TRECHO DO DOCUMENTO:

Em setembro de 2021, no ano em que se completou o centenário de Paulo Freire, a Barra Funda, na zona oeste da cidade de São Paulo, ganhou um mural do pedagogo e filósofo pernambucano. Quase cinco anos depois, no entanto, a obra na lateral de um prédio na avenida Pacaembu está desgastada e precisa passar por restauração.
Para que o trabalho seja realizado, os responsáveis, em parceria com a Ação Educativa e o Movimento dos Trabalhadores e Trabalhadoras Sem Terra (MST), iniciaram uma arrecadação online de dinheiro para arcar com os custos.
O artista visual Raul Zito, responsável pelo mural, afirma que a restauração é “importante para que a gente continue cravando a ideia de que o Paulo Freire é uma referência importante na luta por direitos humanos e na luta pela educação, principalmente nessa crescente intensa e contínua da extrema direita”.
Raul Zito ainda afirma que a obra “nasce dentro de uma disputa histórica pelos símbolos que a gente quer manter no espaço público, com imagens e referências simbólicas da nossa visão de mundo”, o que aumenta a importância da restauração.
“A maioria dos meus trabalhos fala um pouco sobre a disputa de narrativa, uma disputa pela história, sobre erguer as nossas bandeiras e os nossos símbolos de quem a gente acha importante em termos de referência, de legado, de ideia, de cosmovisão”, diz o artista visual. “Os murais na cidade não são apenas um embelezamento do espaço público, mas também uma bandeira de visão de mundo, de um pensamento político.”
Apesar de ter sido finalizado em 2021, a ideia de fazer o mural, que mistura fotografia e pintura, surgiu em 2018, quando o então candidato à Presidência da República Jair Bolsonaro (PL) afirmou que expurgaria a “ideologia de Paulo Freire” da educação caso fosse eleito.
“Eu me relaciono com o legado do Paulo Freire há muito tempo, mas eu tive certeza de que eu ia fazer um mural quando o Bolsonaro disse, numa campanha, que ia expurgar o legado de Paulo Freire das escolas do Brasil. Aquilo foi muito marcante para mim. Achei que eu precisava agir com uma resposta a isso”, afirmou.
Em 2021, a obra foi realizada com recurso do Museu de Arte de Rua (MAR), da Prefeitura de São Paulo. No entanto, a Secretaria Municipal de Cultura e Economia Criativa informou que, “como é previsto na minuta do edital, o programa MAR não prevê restauração de obras já realizadas, visto que os murais produzidos têm como característica principal a efemeridade, portanto não faz parte do programa orçamentário da prefeitura”.
Além do mural com a imagem de Paulo Freire, Raul Zito também é o artista responsável por outros murais em homenagem a Marielle Franco, Nego Bispo, Carolina Maria de Jesus, Lia de Itamaracá e Zé Celso.
As informações para contribuir com a iniciativa estão no perfil do artista Raul Zito, no Instagram.
Quem foi Paulo Freire?

CONTEÚDO DOS DADOS:
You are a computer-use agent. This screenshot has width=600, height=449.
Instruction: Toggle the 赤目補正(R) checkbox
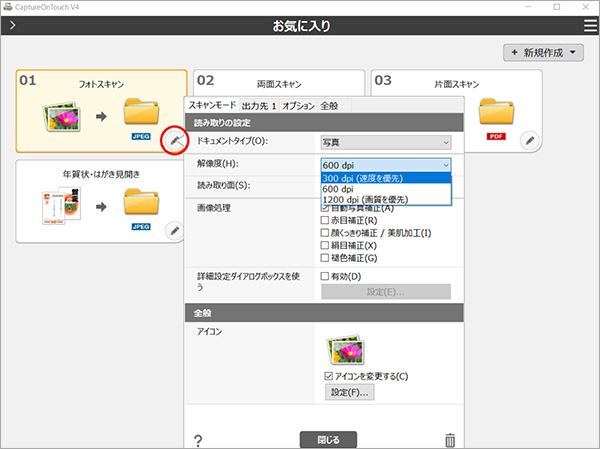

TAREFA A REALIZAR:
Responda às perguntas abaixo com base no texto sobre o mural de Paulo Freire.
1. Em que avenida fica o prédio que recebeu o mural?
2. Que declaração de Jair Bolsonaro, feita em 2018, deu origem à ideia do mural?
3. Segundo a Secretaria Municipal de Cultura e Economia Criativa, qual é a característica principal dos murais produzidos pelo programa MAR?

SOLUÇÃO DO PROBLEMA:
1. Na avenida Pacaembu.
2. A de que, caso fosse eleito, expurgaria a "ideologia de Paulo Freire" da educação.
3. A efemeridade.